REQUIRED WORK - Count the lines in the items below that contain the string "Close", treating uppercase and lowercase as different. Give only the number.

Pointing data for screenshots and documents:
::::::::::

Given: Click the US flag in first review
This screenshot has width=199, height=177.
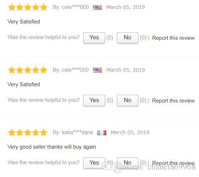Looking at the screenshot, I should coord(97,7).
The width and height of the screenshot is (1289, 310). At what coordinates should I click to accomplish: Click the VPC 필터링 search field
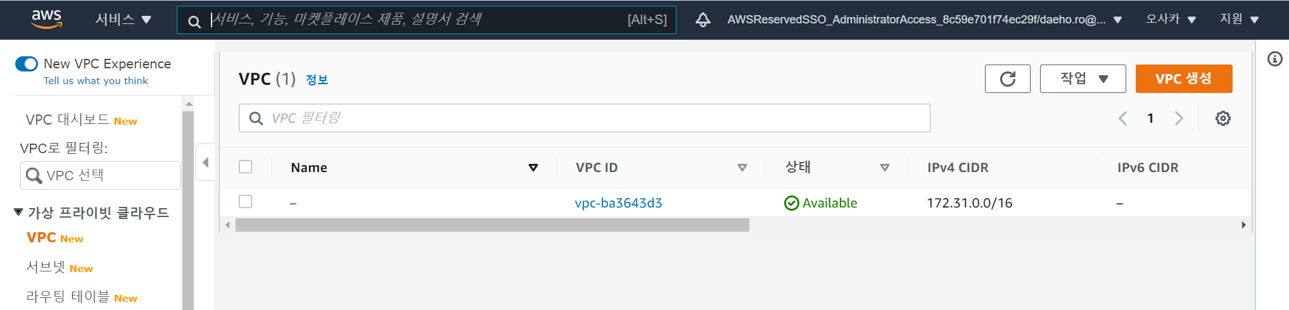pyautogui.click(x=584, y=118)
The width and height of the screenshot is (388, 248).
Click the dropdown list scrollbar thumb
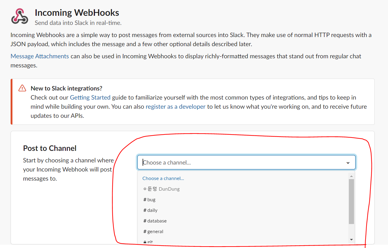(x=351, y=202)
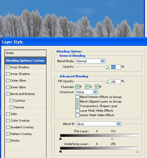
Task: Uncheck the R channel checkbox
Action: [77, 87]
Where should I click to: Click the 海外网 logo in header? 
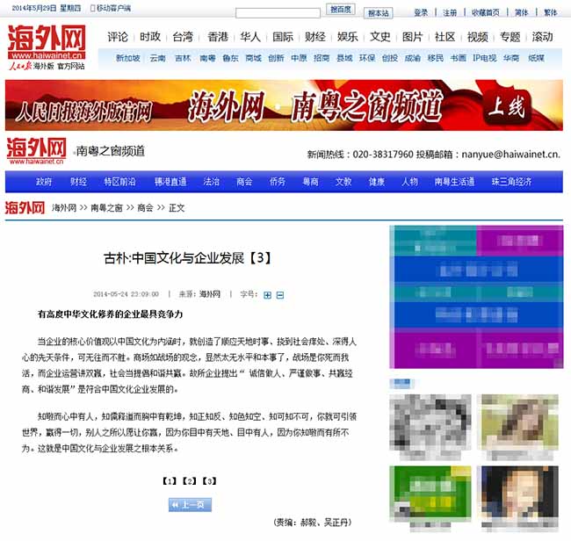(x=49, y=41)
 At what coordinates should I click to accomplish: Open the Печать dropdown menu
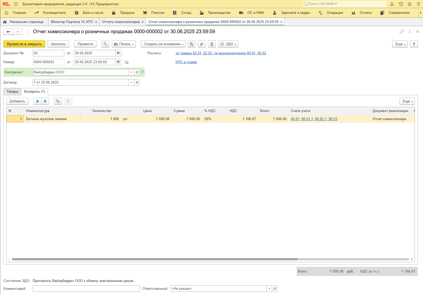coord(124,44)
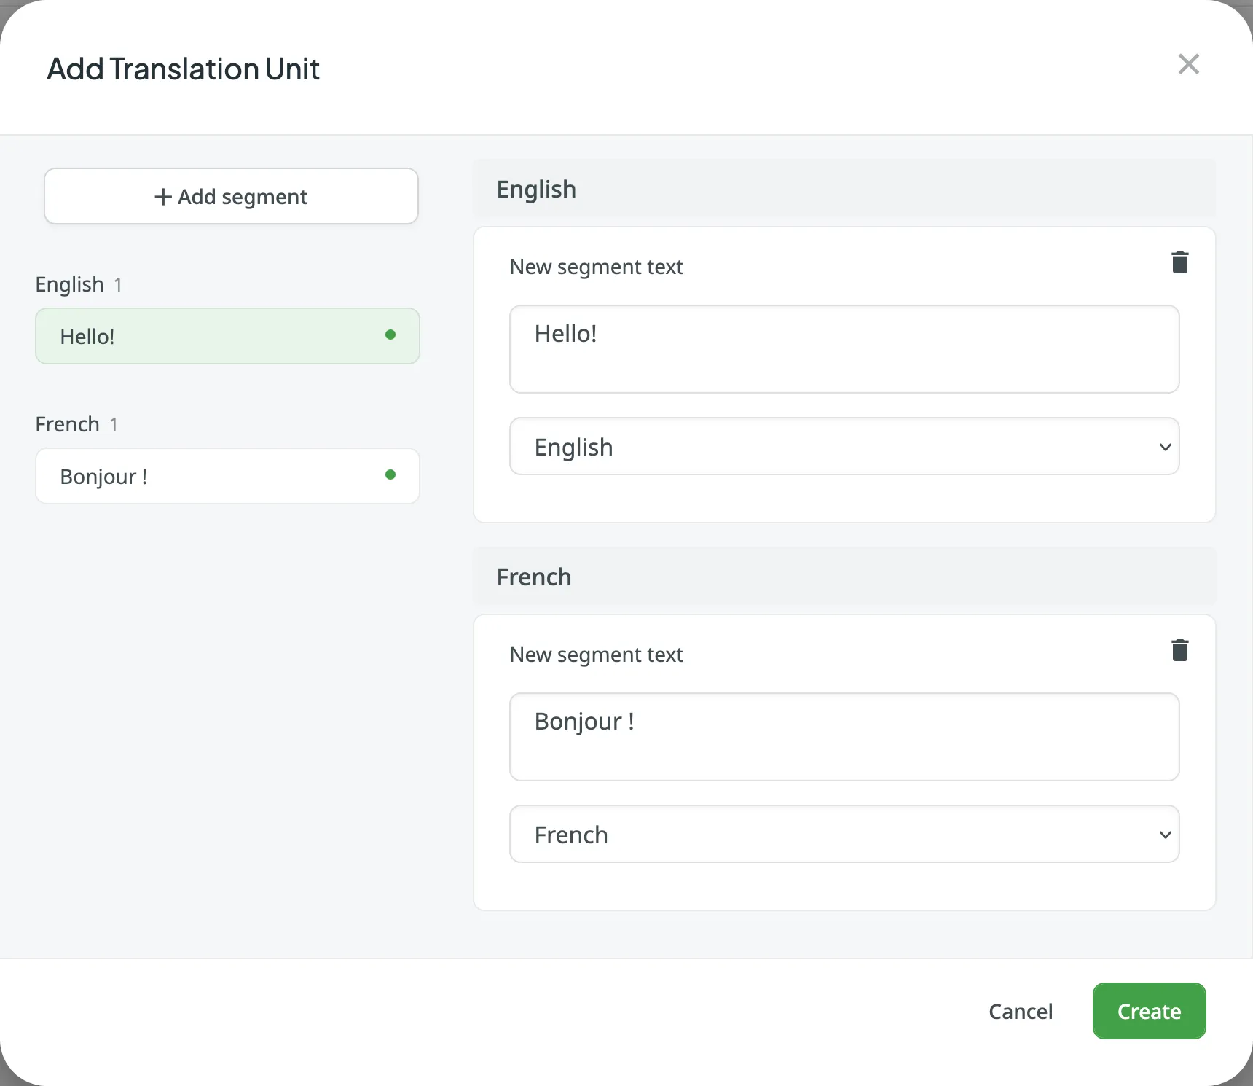
Task: Close the Add Translation Unit dialog
Action: (x=1188, y=64)
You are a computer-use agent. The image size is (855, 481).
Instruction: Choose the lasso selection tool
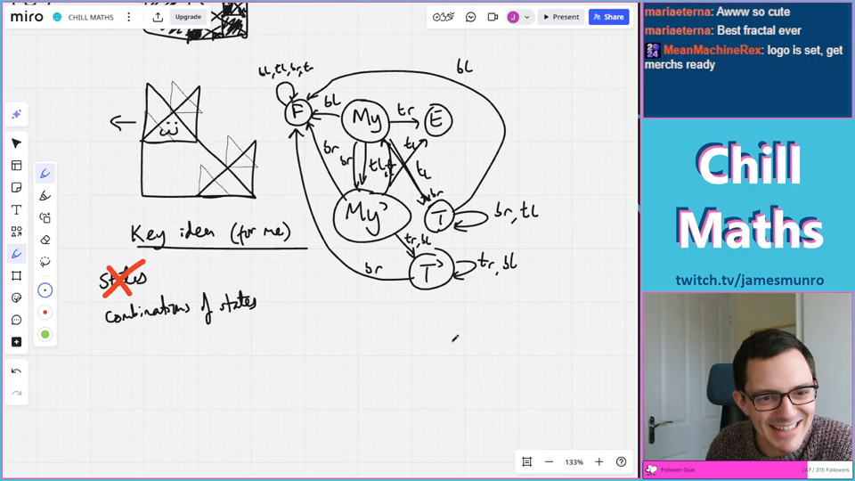point(45,262)
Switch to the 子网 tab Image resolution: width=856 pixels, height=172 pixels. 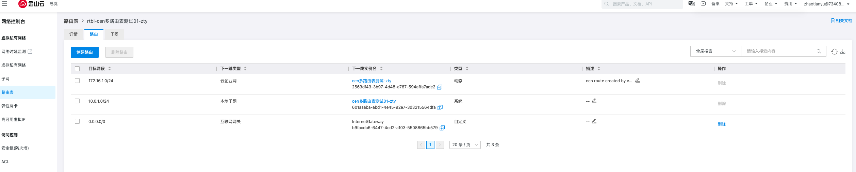coord(114,34)
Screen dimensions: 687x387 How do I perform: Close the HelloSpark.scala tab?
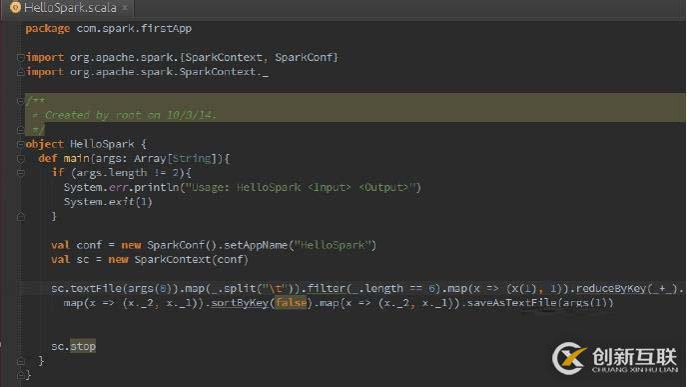(125, 7)
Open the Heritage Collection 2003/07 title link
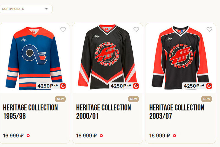The height and width of the screenshot is (147, 220). [x=177, y=112]
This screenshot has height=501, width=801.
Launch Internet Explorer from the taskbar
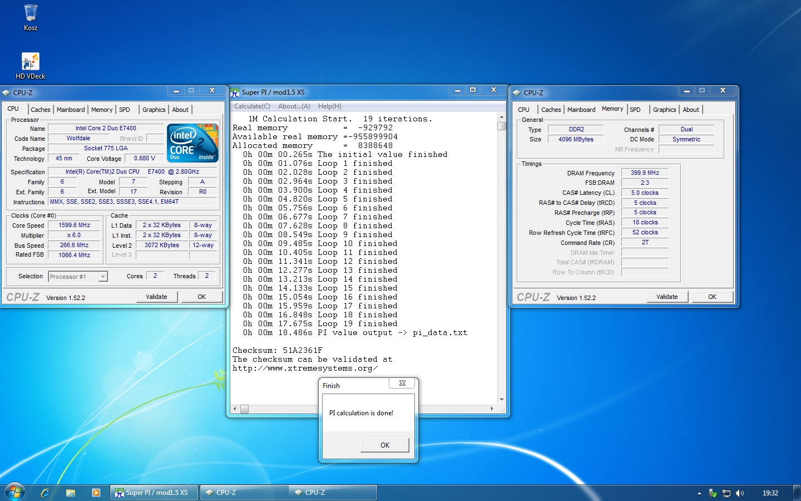pyautogui.click(x=45, y=493)
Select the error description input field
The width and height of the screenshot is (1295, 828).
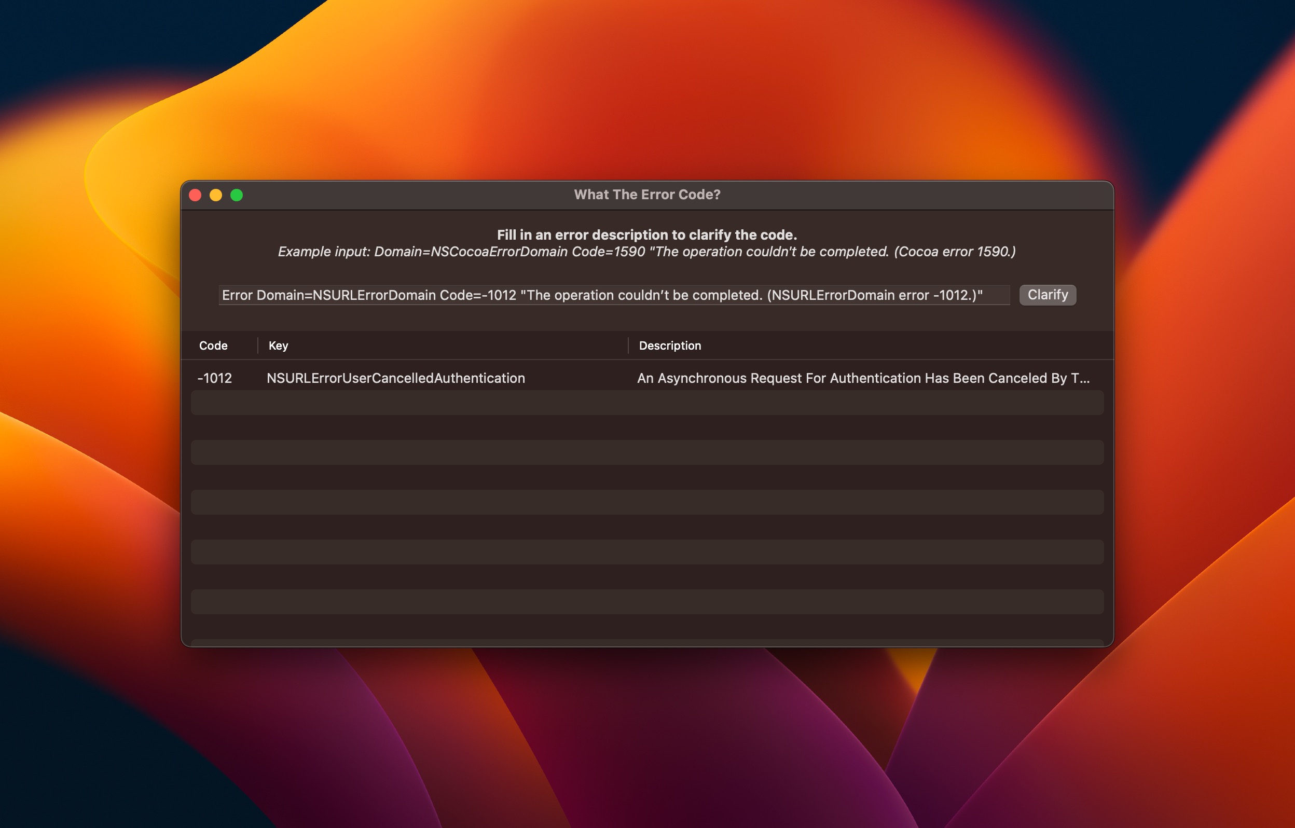click(x=614, y=295)

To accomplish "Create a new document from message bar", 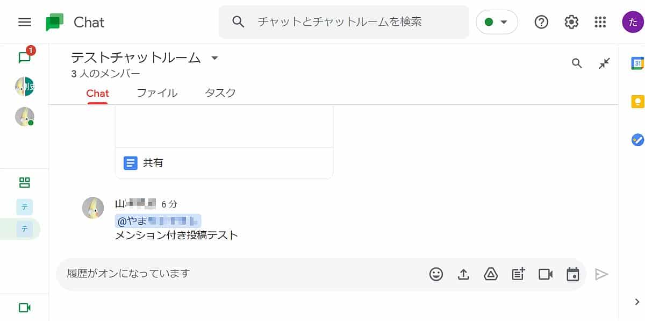I will point(518,274).
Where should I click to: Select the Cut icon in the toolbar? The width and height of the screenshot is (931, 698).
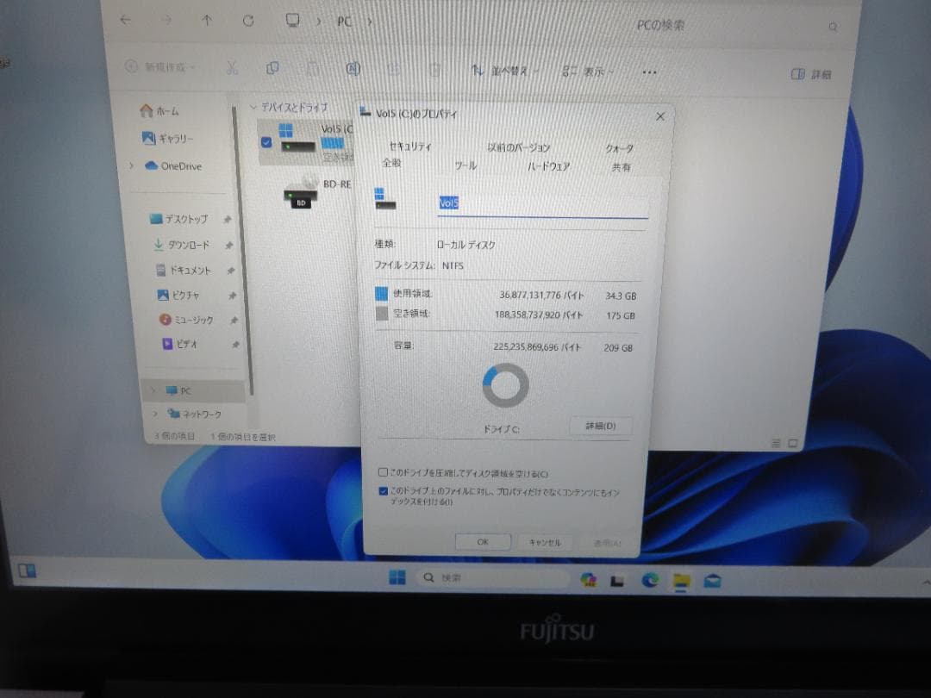point(231,69)
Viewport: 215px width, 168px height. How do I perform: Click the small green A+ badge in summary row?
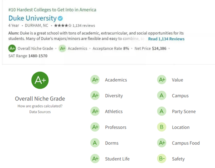coord(12,48)
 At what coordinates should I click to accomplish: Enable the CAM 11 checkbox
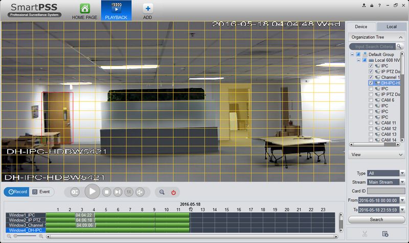coord(371,123)
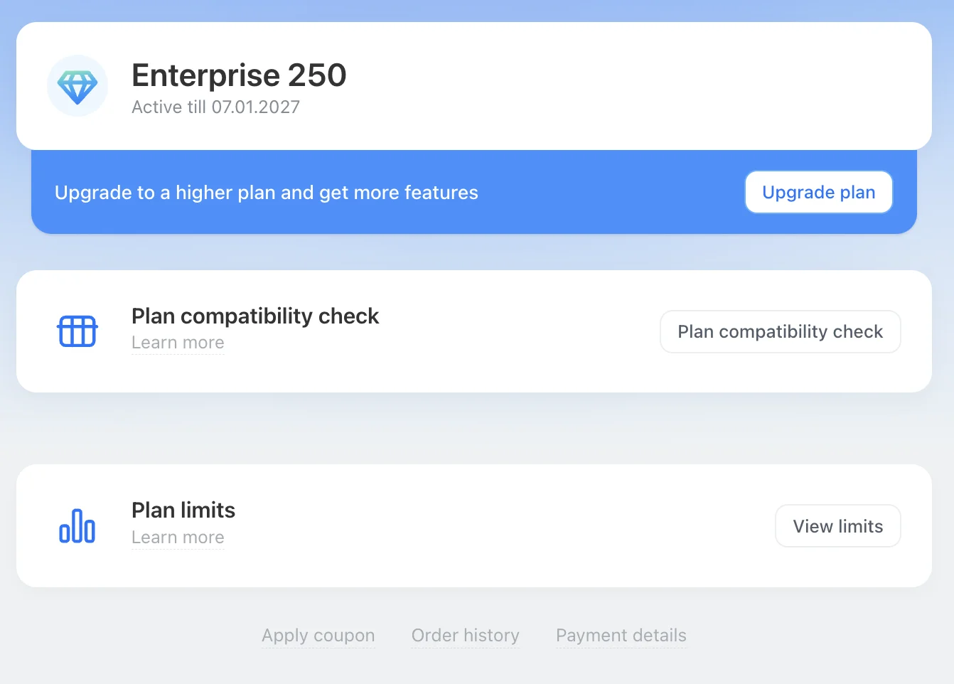Open View limits
Screen dimensions: 954x684
tap(837, 526)
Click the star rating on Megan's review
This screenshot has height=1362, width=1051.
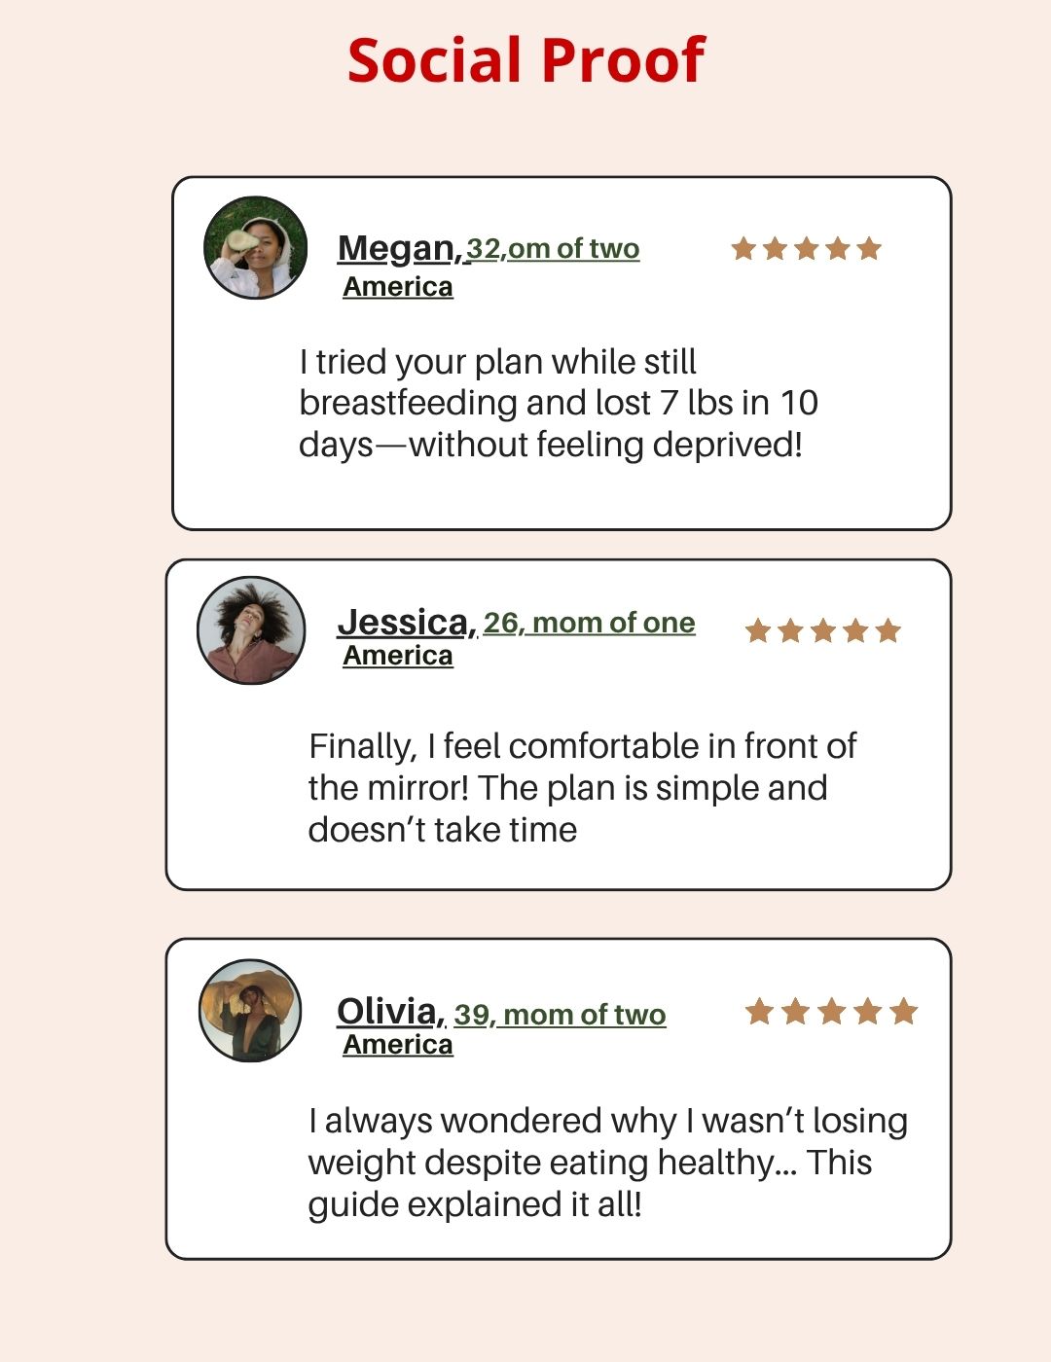click(806, 249)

::::::::::

ANSWER BELOW - 2